Wildlife – Aerodynamic Nocturnal Gliders

‘Gliding Squirrels’ popularly known as ‘flying squirrels’ occur in several parts of the globe. Spread across, north America to Europe and to Asia, these species are elegant as well as aerodynamic in nature. Though they are popularly known as ‘flying squirrels’, they infact ‘glide’ and do not ‘fly’. South and Southeast Asia are hub to array of gliding squirrels. In India alone, atleast 18 species of gliding squirrels occur. In the Indian state of Arunachal Pradesh alone, 14 species were recorded in a study. Among them, Namdapha Gliding Squirrel is the most threatened and elusive species. These nocturnal gliders use canopy for movement and glide upto several hundred meters even. Among the several species that are found in India, Woolly gliding squirrel is the only species that occurs in high altitudinal rocky cliffs and rest all are found in the tree forests. Among these gliding squirrels, some of them are very small in size viz., particolored gliding squirrel which could be of a size of a house rat and some species like Red giant gliding squirrel can be as big as 3.5 feet in length including its tail.

Gliding squirrels are kind of elusive species as they are active in night and thus are called ‘nocturnal’ in habit. They usually get active at dusk and then go back to their nest/resting sites before sunrise. They can see in the night as they are equipped with large eyes and large pupils that can open wide in low light. Also, a special reflective membrane called tapetum lucidum lies behind the eye which reflects light that has passed through the retina, acting as an additional reflective lens which helps more light to enter.
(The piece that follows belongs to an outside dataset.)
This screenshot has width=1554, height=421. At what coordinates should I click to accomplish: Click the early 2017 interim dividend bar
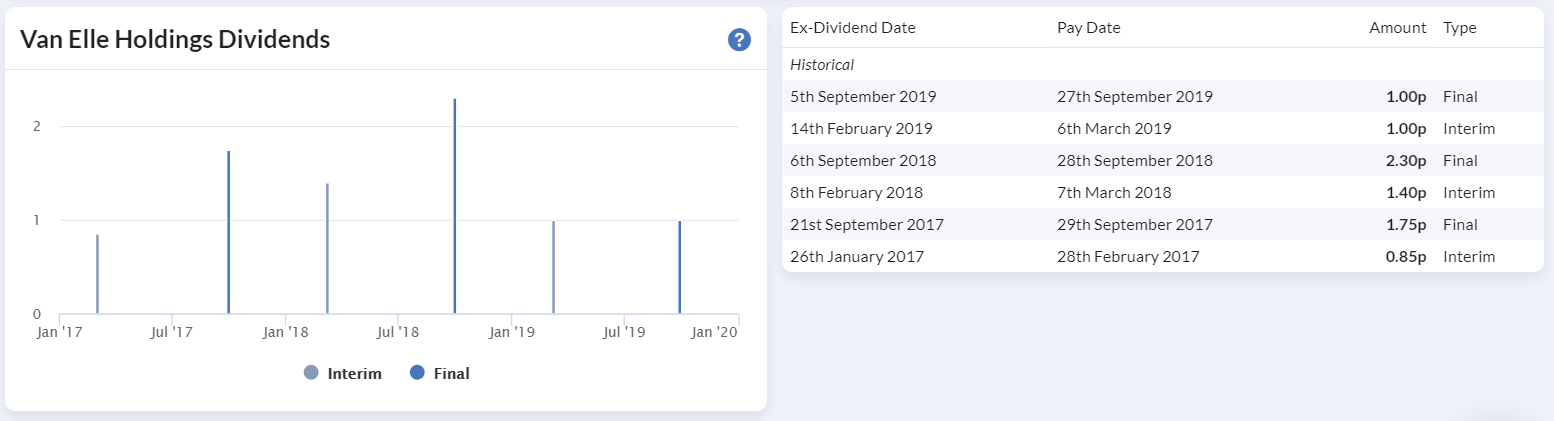pyautogui.click(x=97, y=274)
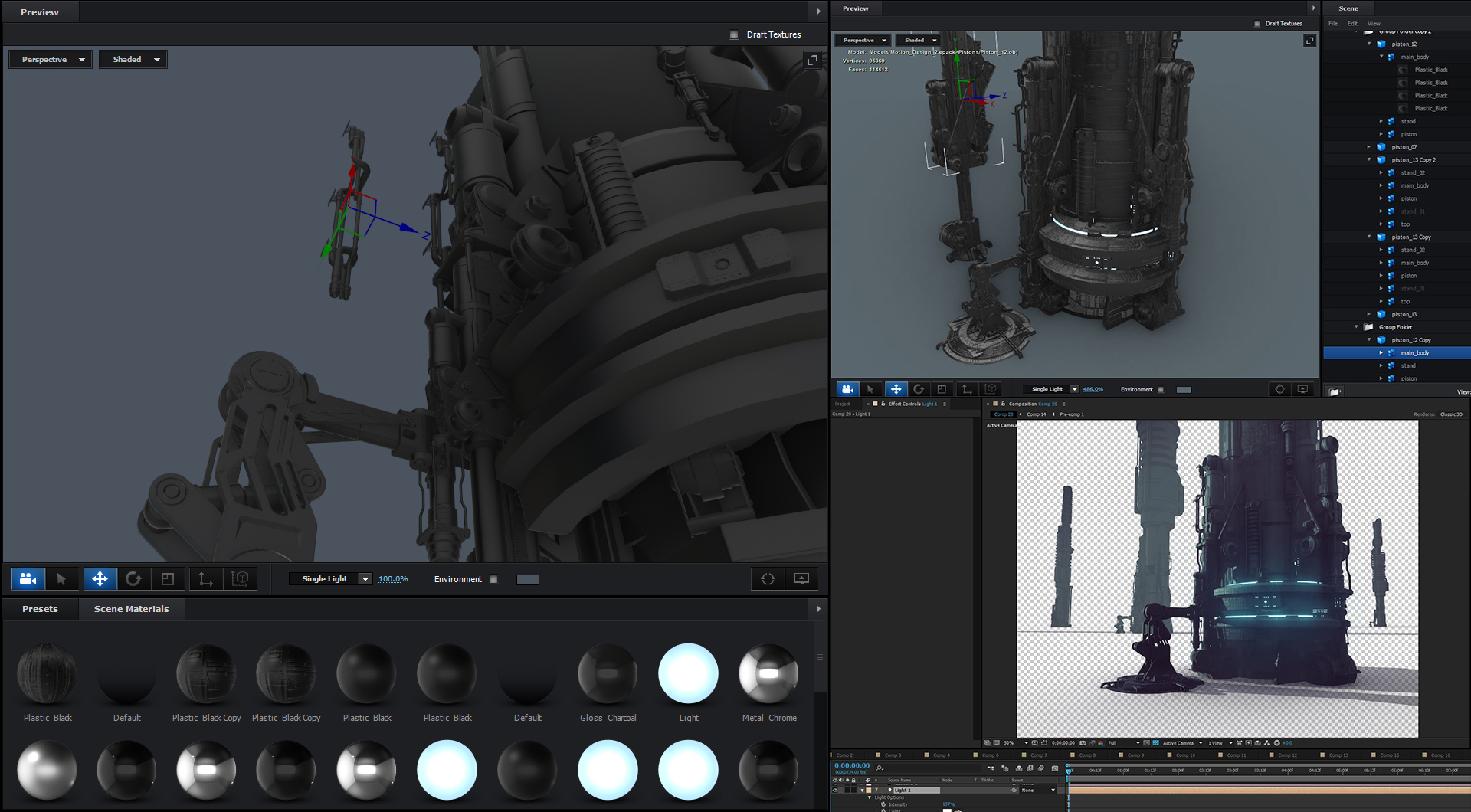The width and height of the screenshot is (1471, 812).
Task: Switch to the Scene Materials tab
Action: coord(131,608)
If the light is not absorbed upon reflection it is reflected back out of the eye and is the reason why the eyes of nocturnal mammals appear to “glow” in the night. They use the height of the trees to make longer glides soon after emerging from the nesting/resting tree. The gliding event is usually, the species moving up to the top or edge of the canopy from where it marks the tree to which it needs to glide (generally the landing tree should have a clear trunk). They use the wind and steer through the canopy using their tails (as radar) which are covered with thick hair. These species nest in tall tree hollows and if they sense any competition with other cavity nesting birds, they make leaf nests. Their diet is a combination of leaf, fruit, flower, bark and sap. Though they are considered as fulivorous (leaf eating), they switch to frugivory (fruit eating) based on the availability of the fruits and based on season. They are mostly solitary in nature, but are usually found in pairs or small groups during breeding season and they communicate with each other using monotonous repeated wail’s which can be heard upto several hundred meters in forests. They usually mate either once or twice in a year.

A red giant gliding squirrel (larger species) from Namdapha National Park in Arunachal Pradesh, India.
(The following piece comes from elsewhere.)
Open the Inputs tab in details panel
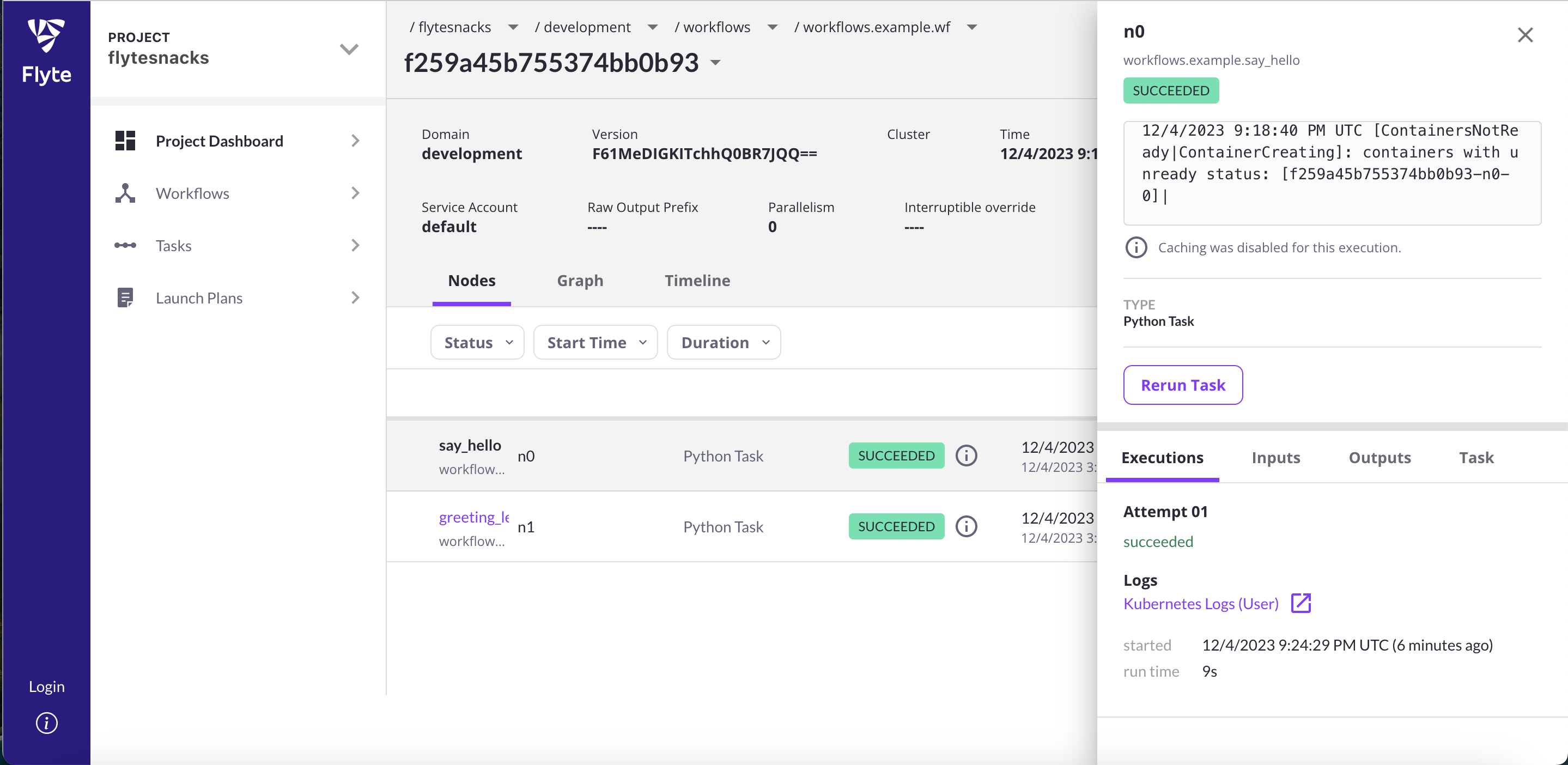 point(1275,458)
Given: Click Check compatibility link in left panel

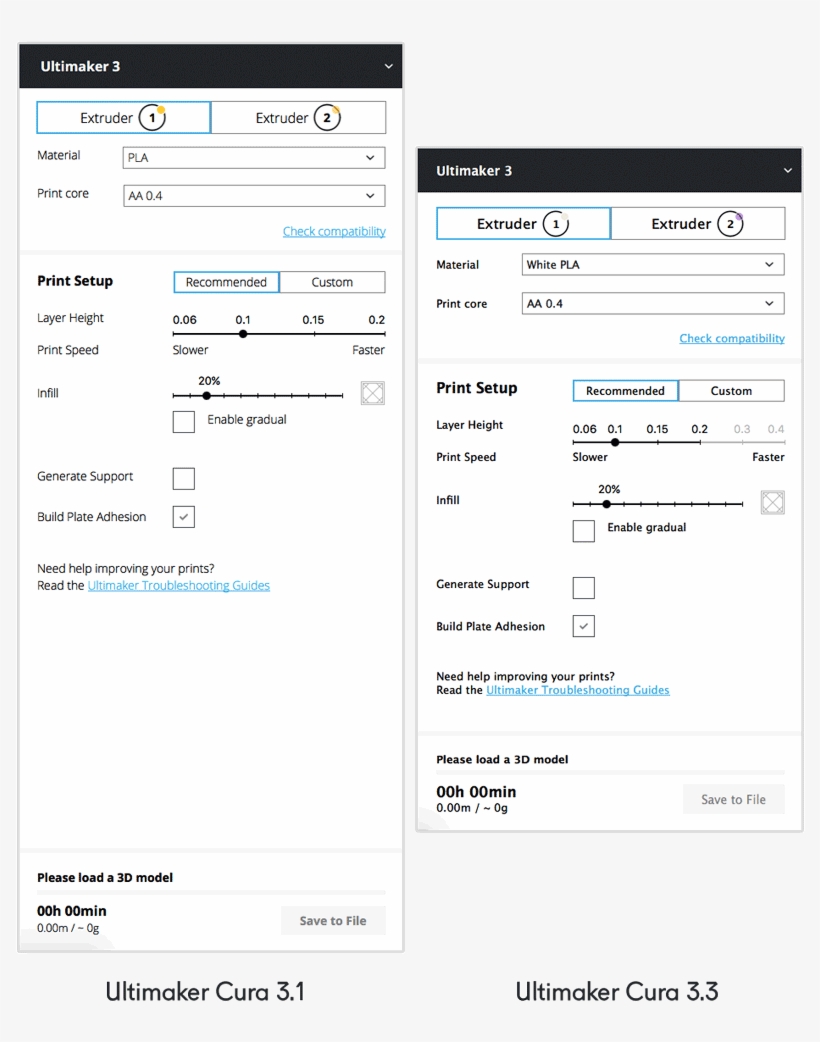Looking at the screenshot, I should coord(334,231).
They play a major role as pollinators, as prey, as seed dispersers as well as seed predators. However, we are yet to understand their complete role in the ecosystems. Habitat loss due to expanding agriculture, shifting cultivation are one of the threats to the species. These gliders require tall and mature trees to live, if the trees are lost, they will disappear as they have no other place to live. Apart, they are hunted as a part of bushmeat purposes. And other developmental projects like linear infrastructure (roads) and tall fencing, powerlines are also responsible for their death. There is a need for us to conserve these unique, elegant nocturnal gliders as they indirectly help humans in growing and maintaining forests ecosystems.